The motor timer is yet another mystery. I'm quite sure it's said LFSR. Here is a bit of theory and my line of reasoning:

* binary counters are very expensive to implement in that NMOS technology, in terms of area and transistor count. LFSR based counters are the most efficient. Just as a fun sidenote, those of you who had the LED version of the Texas Instruments TI-30 calculator of the 1970s and marveled at the nice 'spinning' digit while it was calculating transcendental functions, you now know why: the program counter of that very primitive CPU was based on a LFSR and did double duty to drive the segments of the display.

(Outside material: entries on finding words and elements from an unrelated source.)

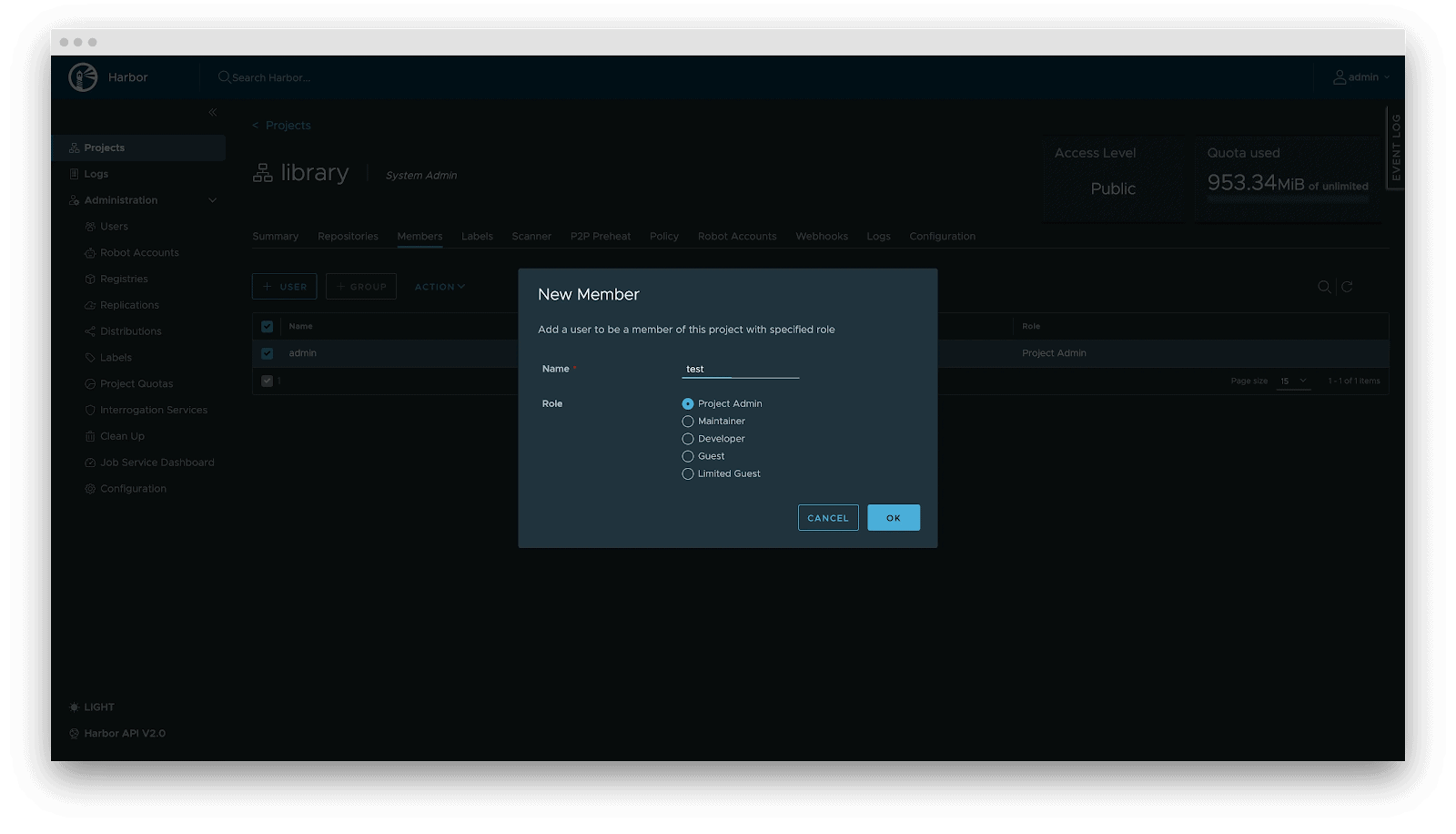The width and height of the screenshot is (1456, 834).
Task: Open the Webhooks tab
Action: (x=821, y=236)
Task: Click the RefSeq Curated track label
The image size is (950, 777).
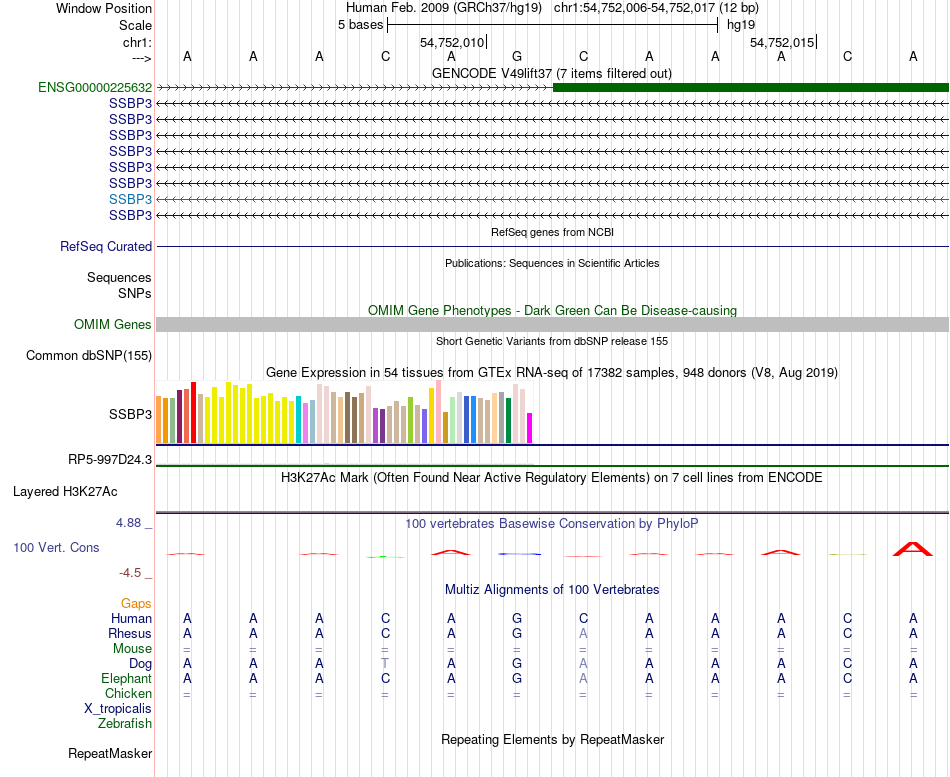Action: coord(106,247)
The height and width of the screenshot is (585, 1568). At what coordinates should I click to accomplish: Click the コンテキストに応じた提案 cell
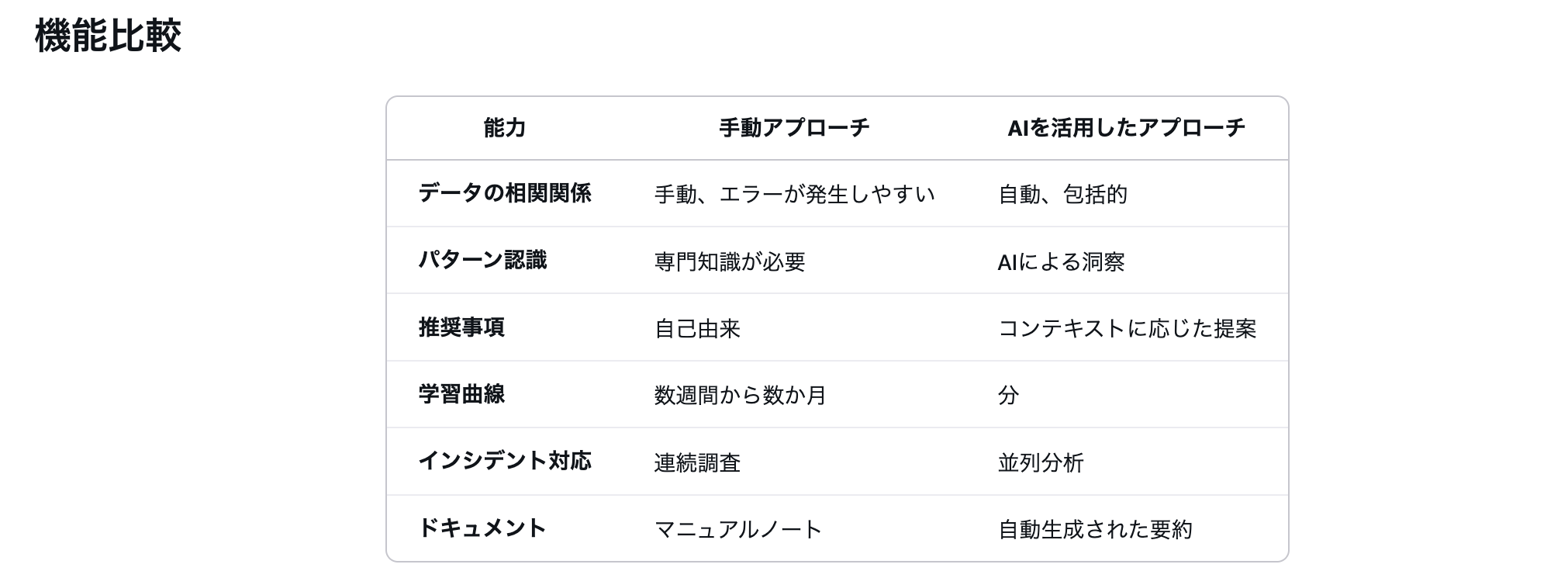1127,329
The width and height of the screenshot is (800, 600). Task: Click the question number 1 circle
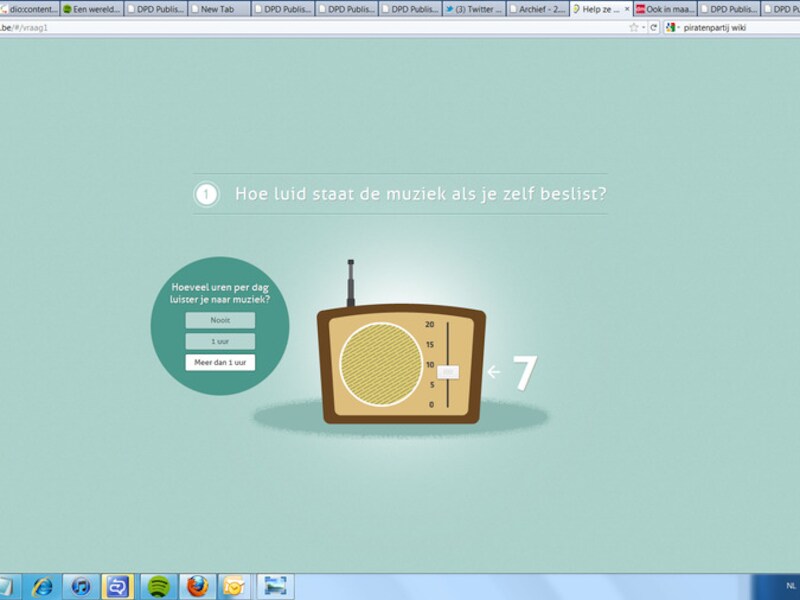tap(206, 194)
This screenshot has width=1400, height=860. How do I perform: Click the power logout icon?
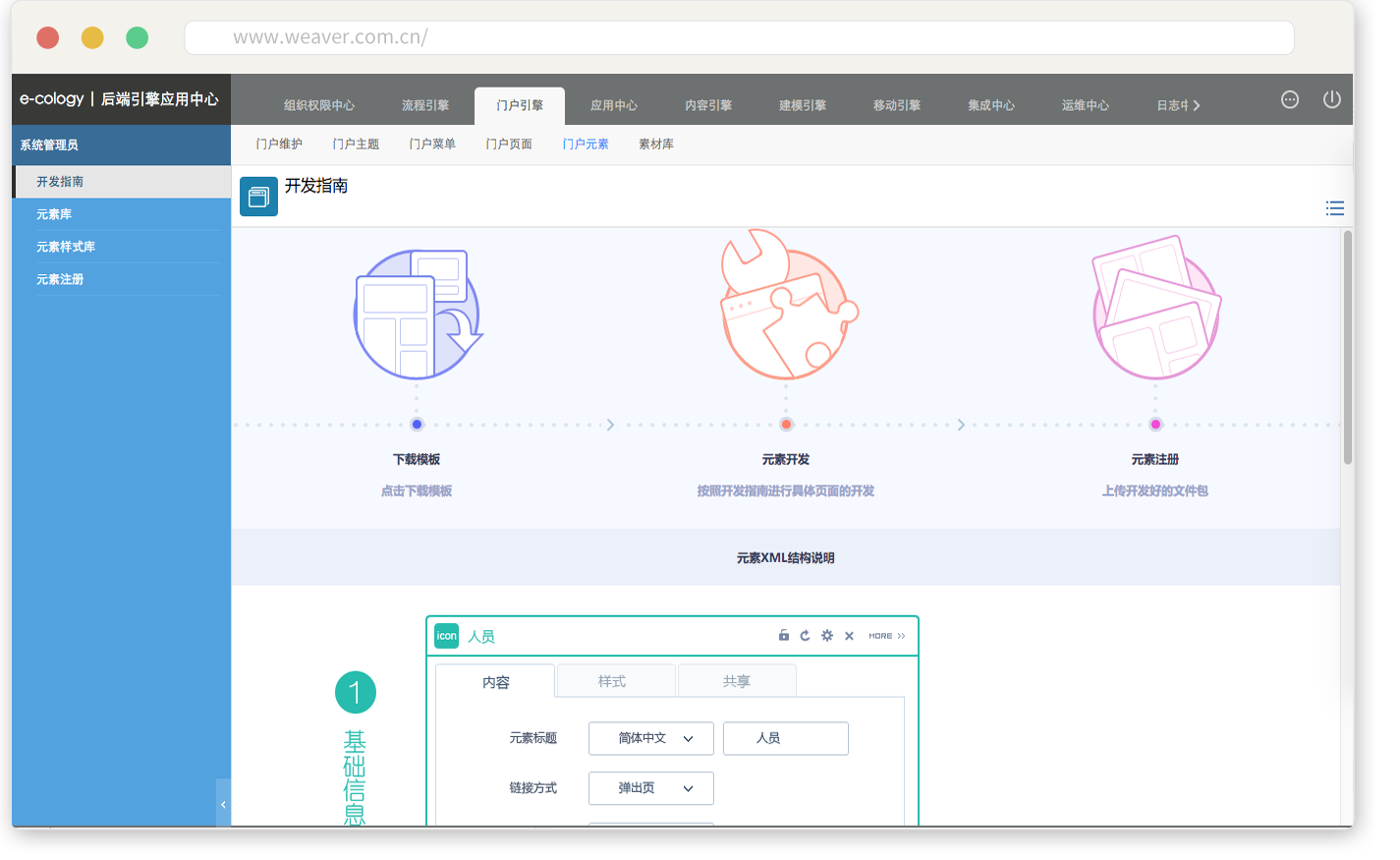coord(1331,99)
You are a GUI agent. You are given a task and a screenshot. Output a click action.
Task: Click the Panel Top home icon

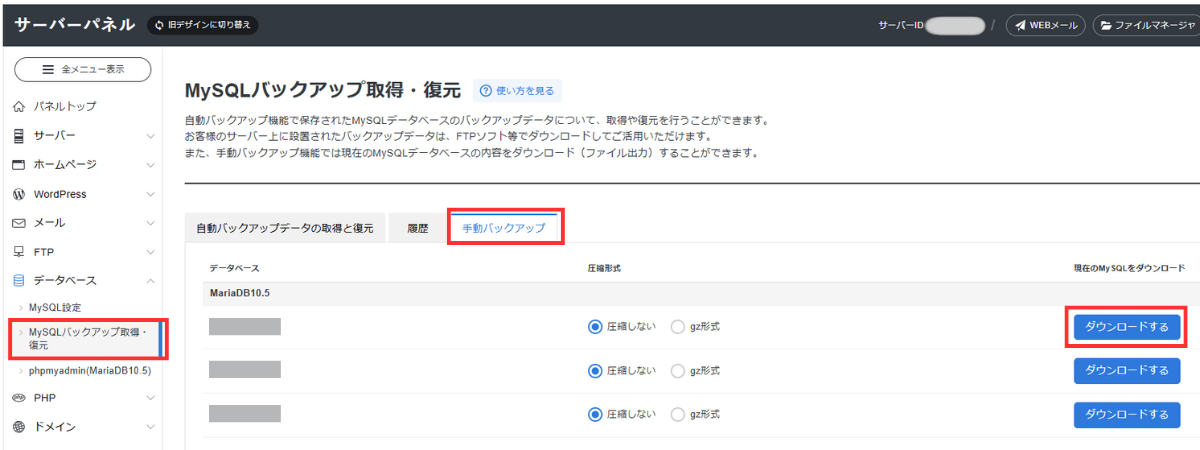tap(18, 106)
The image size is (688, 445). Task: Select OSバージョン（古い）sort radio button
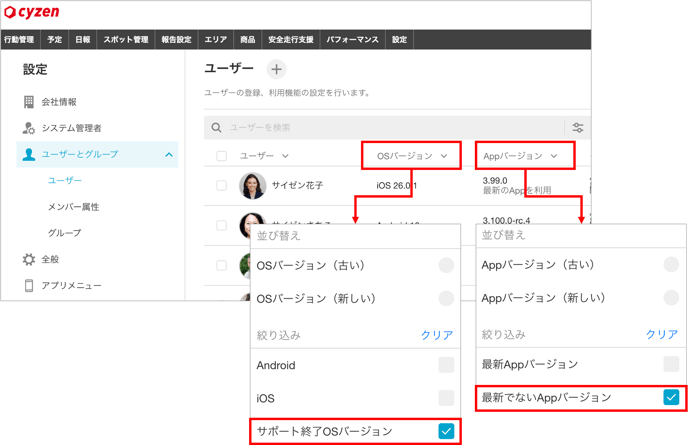pyautogui.click(x=446, y=265)
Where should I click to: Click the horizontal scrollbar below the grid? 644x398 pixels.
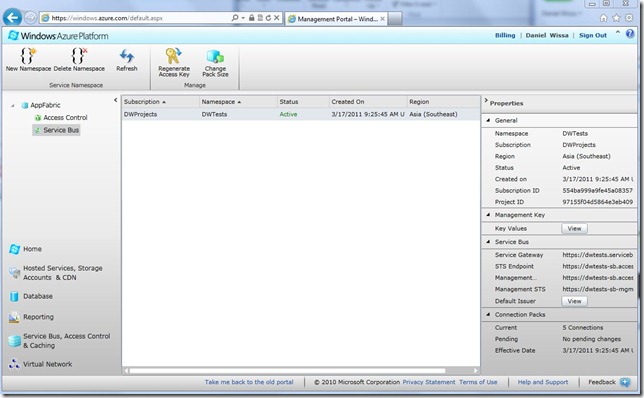click(x=288, y=370)
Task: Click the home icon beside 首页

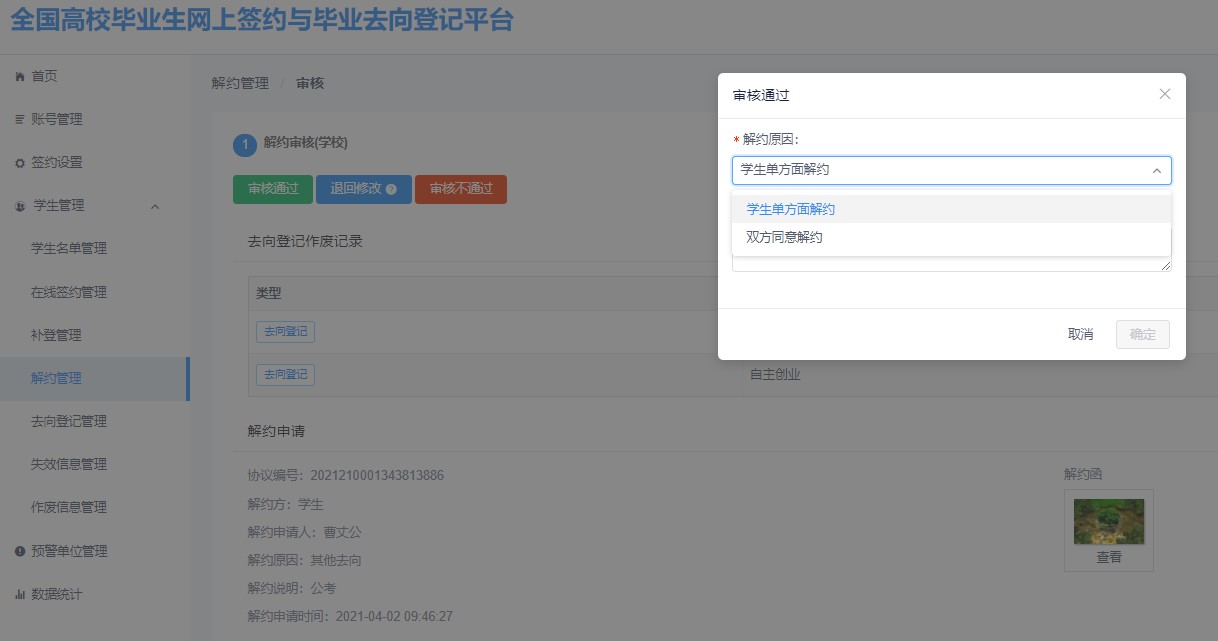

* The IWM has an internal CLK which is FCLK/2, so we can assume the designers of the IWM used that, to shorten the LFSR by one bit.

* I ran some experiments after IWM power up and found that the motor timer would produce inconsistent delays (in terms of FCLK count) unless the motor control bit (L4) was set for more than a certain number of clock cycles (did not explore the exact threshold yet). The most logical explanation for this is that a set L4 just shifts '1's into the LFSR, to initialize it. Once the L4 gets cleared, the LFSR goes through its pseudorandom sequence until it reaches a value where some logic detects an end value. This then would be interpreted as a motor timer who has run out, and the motor would be turned off (unless the IWM is configured with motor timer disabled).

* There is evidence for this logic on the shift register. If you look at the IWM die photo at a magnification you can see that the (alleged) shift register has two horizontal parallel metal lines carrying the internally generated non-overlapping clock phases (PHI1, PHI2, typical for dynamic NMOS logic of the time) but there also are two further horizontal parallel metal lines which form two NOR gates with many inputs, coming out of the shift register. Here is an annotated snip of the die photo: (please note that I did not look to long at it, so take this with a grain of salt)

IWM_shifter.JPG

Shift register like structure in the IWM

The "L" I drew in red is a poly line which forms a gate of a NMOS transistor, the source being grounded (the GND ? means "tentative") and the drain going to the summing metal line of one of the NORs. The usual depletion load transistor to pull up the line (and complete the NOR) is elsewhere.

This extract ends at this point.